Thread with 7 posts
jump to expanded posttouchHLE finally has a compositor!!!!! 🥳🥳🥳
the good: with a little bit of extra work, UIKit will be meaningfully usable (for very, very simple apps)
the bad: i had to use glReadPixels() for an uncommon case 😱
the ugly? i already told you, i had to use glReadPixels()
https://github.com/hikari-no-yume/touchHLE/commit/54cee560de1f98cb864e8904a92a360a14c29c88
@hikari is glReadPixels() less slow on machines that have shared CPU&GPU memory? Or is the problem almost entirely that it serialises execution between CPU & GPU?
@0x2ba22e11 I'm pretty sure it's the latter, the framebuffer isn't that big
@hikari I've heard that the latency for a PCI(e) transaction is kinda high but I don't know what order of magnitude.
Can't be *that* high or network cards and SSDs would suck I guess
@0x2ba22e11 @hikari A full 1080p RGBA framebuffer is 1920×1080×4 = ~8MB, so the transfer itself is negligible.
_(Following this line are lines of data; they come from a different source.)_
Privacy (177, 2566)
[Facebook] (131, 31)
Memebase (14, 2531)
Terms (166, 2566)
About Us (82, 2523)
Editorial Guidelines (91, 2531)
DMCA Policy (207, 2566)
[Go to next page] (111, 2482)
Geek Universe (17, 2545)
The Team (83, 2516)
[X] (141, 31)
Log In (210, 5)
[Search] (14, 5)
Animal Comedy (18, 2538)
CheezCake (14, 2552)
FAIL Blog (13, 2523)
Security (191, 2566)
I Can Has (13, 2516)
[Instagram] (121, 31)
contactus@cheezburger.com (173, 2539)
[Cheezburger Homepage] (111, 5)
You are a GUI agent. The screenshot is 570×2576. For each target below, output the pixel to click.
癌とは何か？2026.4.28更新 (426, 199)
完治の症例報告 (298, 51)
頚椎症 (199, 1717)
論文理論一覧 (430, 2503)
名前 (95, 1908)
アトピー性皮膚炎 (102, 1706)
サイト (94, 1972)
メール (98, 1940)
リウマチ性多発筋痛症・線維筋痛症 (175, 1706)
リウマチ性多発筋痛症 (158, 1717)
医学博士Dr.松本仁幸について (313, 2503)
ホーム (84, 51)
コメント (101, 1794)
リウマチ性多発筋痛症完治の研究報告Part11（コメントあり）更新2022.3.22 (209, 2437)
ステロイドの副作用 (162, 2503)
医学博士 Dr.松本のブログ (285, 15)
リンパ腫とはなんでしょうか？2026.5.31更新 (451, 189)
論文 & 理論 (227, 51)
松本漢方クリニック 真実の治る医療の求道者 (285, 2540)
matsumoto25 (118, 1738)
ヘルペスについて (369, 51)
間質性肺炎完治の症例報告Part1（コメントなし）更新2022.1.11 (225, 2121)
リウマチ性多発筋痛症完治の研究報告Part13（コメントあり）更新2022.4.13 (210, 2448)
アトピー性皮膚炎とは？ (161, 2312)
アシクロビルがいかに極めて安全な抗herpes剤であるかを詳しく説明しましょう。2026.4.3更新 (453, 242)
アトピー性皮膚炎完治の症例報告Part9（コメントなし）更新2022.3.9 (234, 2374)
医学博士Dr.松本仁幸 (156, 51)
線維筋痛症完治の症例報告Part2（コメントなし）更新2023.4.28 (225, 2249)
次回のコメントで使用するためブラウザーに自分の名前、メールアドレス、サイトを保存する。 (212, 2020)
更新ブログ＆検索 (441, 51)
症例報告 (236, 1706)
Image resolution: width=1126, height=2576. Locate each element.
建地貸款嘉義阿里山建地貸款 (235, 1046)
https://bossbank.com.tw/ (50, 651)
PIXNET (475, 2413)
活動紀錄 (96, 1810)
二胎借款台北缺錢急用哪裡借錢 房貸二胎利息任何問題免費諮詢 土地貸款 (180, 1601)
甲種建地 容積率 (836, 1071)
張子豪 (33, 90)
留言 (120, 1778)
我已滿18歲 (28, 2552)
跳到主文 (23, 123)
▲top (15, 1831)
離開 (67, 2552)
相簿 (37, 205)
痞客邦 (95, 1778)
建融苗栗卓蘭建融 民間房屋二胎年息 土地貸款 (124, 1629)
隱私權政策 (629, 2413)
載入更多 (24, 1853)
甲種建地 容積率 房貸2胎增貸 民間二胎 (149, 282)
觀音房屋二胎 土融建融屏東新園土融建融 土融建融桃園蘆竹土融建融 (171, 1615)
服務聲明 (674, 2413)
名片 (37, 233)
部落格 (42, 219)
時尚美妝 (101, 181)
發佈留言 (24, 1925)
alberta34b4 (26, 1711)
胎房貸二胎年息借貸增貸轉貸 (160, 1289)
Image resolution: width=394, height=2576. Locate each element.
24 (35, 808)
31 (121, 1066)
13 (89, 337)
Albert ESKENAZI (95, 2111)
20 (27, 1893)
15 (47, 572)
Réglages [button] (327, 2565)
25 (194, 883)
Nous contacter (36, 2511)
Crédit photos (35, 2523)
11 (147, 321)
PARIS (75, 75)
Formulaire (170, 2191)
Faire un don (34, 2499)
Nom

It's mostly the pipeline flush and resulting stall that hits performance; normally the GPU is able to stay busy by processing the start of a second frame as it's finishing the first, but by the nature of GL's single-threadedness, the CPU can't send the start of the next frame until after it's finished and returned some pixels for glReadPixels().
The short version is that each frame may take 10-20ms to process through the pipeline end-to-end, but the actual steps are normally pipelined to the point that it only takes 2-5ms frame-to-frame, as each stage can start work on the next frame when it finishes it's part of the first.
@becomethewaifu @0x2ba22e11 I noticed that when rendering at 480×320, glReadPixels() takes only 2ms or so, but once I bump up the resolution by 2× or 3× I'm suddenly in “can't run at 60fps at all” territory. it's actually worse on mobile devices! there's no way this is bandwidth, it's just a throughput thing I'm sure
@hikari @becomethewaifu oh! It's interesting that it's fast at any resolution.